Non è da ippopotami e pitoni che viene il pericolo, comunque, è dagli uomini che bisogna guardarsi. «I primi anni assisto solo a scaramucce tra etnie per pascoli, vacche e ragazze. Poi riprende la guerra civile. Malakal passa di mano otto volte. Noi cominciamo a vivere e dormire con lo zaino in spalla, pronti a scappare se il tonfo del mortaio si fa troppo vicino. Le bande sono fuori controllo e la vita vale niente. Da noi non arrivano ma nella missione vicina sì. Fuggono tutti nella palude e vengono salvati due settimane dopo da un contingent­e dell’Onu. Tutt’intorno migliaia di persone trucidate. Le città trasformat­e in desolati campi di battaglia. Poi pare che le armi tornino a tacere». Quando padre Christian riprende a viaggiare tra palude e savana, arriva la prima chiamata. Nel 2017 gli chiedono di occuparsi delle nuove vocazioni e nel 2020 lo nominano vicario generale della diocesi di Malakal, grande come il Veneto e la Lombardia messi insieme. Rebecca Nyaleak, la donna che lo aveva accolto nella sua prima missione, è l’ultima a salutarlo: «Ti abbiamo preso bambino e hai visto come ti abbiamo fatto uomo!». Si abbraccian­o.
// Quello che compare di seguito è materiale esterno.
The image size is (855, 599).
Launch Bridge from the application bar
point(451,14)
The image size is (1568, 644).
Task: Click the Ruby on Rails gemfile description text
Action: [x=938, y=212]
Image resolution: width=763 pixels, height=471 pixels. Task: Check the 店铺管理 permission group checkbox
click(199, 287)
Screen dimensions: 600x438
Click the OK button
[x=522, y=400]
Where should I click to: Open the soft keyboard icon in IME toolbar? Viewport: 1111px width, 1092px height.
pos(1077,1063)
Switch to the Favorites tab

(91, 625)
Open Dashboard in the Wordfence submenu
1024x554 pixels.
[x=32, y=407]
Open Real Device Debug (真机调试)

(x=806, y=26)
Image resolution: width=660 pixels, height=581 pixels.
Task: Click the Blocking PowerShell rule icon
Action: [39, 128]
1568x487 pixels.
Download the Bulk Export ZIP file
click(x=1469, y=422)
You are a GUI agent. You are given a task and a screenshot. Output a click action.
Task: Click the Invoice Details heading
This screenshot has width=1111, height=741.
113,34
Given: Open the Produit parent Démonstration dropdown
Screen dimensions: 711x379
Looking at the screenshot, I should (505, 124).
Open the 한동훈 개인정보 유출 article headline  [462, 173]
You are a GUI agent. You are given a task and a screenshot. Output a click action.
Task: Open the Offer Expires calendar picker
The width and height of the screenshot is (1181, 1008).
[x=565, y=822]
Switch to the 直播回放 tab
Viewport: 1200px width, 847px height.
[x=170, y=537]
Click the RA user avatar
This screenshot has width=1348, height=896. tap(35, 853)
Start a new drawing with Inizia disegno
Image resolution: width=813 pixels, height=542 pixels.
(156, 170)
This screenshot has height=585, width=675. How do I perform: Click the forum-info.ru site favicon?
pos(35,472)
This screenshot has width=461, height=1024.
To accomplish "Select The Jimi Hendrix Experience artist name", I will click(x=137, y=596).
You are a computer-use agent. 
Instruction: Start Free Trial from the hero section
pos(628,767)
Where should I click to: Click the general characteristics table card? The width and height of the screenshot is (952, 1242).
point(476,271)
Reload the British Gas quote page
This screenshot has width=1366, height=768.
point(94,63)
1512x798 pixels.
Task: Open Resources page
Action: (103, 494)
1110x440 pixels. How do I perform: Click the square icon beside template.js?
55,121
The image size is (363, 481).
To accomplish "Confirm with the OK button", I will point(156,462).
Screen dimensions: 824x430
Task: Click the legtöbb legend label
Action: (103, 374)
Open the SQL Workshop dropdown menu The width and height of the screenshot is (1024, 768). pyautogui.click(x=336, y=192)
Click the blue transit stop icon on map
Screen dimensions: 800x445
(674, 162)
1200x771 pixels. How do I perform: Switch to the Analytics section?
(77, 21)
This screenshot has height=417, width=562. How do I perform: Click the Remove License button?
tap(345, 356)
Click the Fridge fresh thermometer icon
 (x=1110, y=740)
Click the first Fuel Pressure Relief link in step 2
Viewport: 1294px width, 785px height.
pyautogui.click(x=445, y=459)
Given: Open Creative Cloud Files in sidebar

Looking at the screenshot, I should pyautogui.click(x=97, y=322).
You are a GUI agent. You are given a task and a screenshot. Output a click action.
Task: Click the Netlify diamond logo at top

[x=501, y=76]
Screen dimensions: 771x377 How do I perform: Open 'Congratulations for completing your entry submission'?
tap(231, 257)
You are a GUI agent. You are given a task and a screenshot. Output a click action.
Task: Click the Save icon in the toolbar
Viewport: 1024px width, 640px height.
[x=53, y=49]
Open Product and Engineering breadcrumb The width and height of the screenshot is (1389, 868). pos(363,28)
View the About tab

Malakal è stata distrutta nel 2014: rasa al suolo. Aveva 180 mila abitanti di diverse etnie, ora ne ha 20 mila, di una sola etnia; a otto chilometri è sorto un capo profughi con 30 mila persone di un’altra etnia; gli altri, quelli che si sono salvati, si aggrappano alla vita nella palude. Tutto è stato distrutto o saccheggia­to, non è rimasto nulla, neppure un mattone, nessun maestro spalanca le porte di un’aula scolastica, anche perché non ce ne sono più da aprire. Otto anni senza un abc, senza l’esortazion­e di un insegnante, con ragazzi e adolescent­i addestrati e armati per la guerra.

Padre Christian è lì, nella cappella, che recita la preghiera di Charles de Foucauld. Ora la sua missione è di riportare le etnie scacciate e trucidate, di riaprire le scuole, di ricostruir­e case e chiese, di rigenerare la comunità cristiana. «Ero aperto ad altre esperienze, chissà, avrebbero potuto chiedermi di andare in Giappone o a fare il parroco in un paesino del lago di Como. Questa chiamata mi porta a pronunciar­e un nuovo voto indissolub­ile, come un matrimonio con il Sud Sudan». Doveva aspettarse­lo, qui lo chiamano «l’italiano sud-sudanese», il «bianco Nuer», il «bianco Dinko». Risale al piano superiore e richiama il rappresent­ante del nunzio apostolico: sì, sarà vescovo.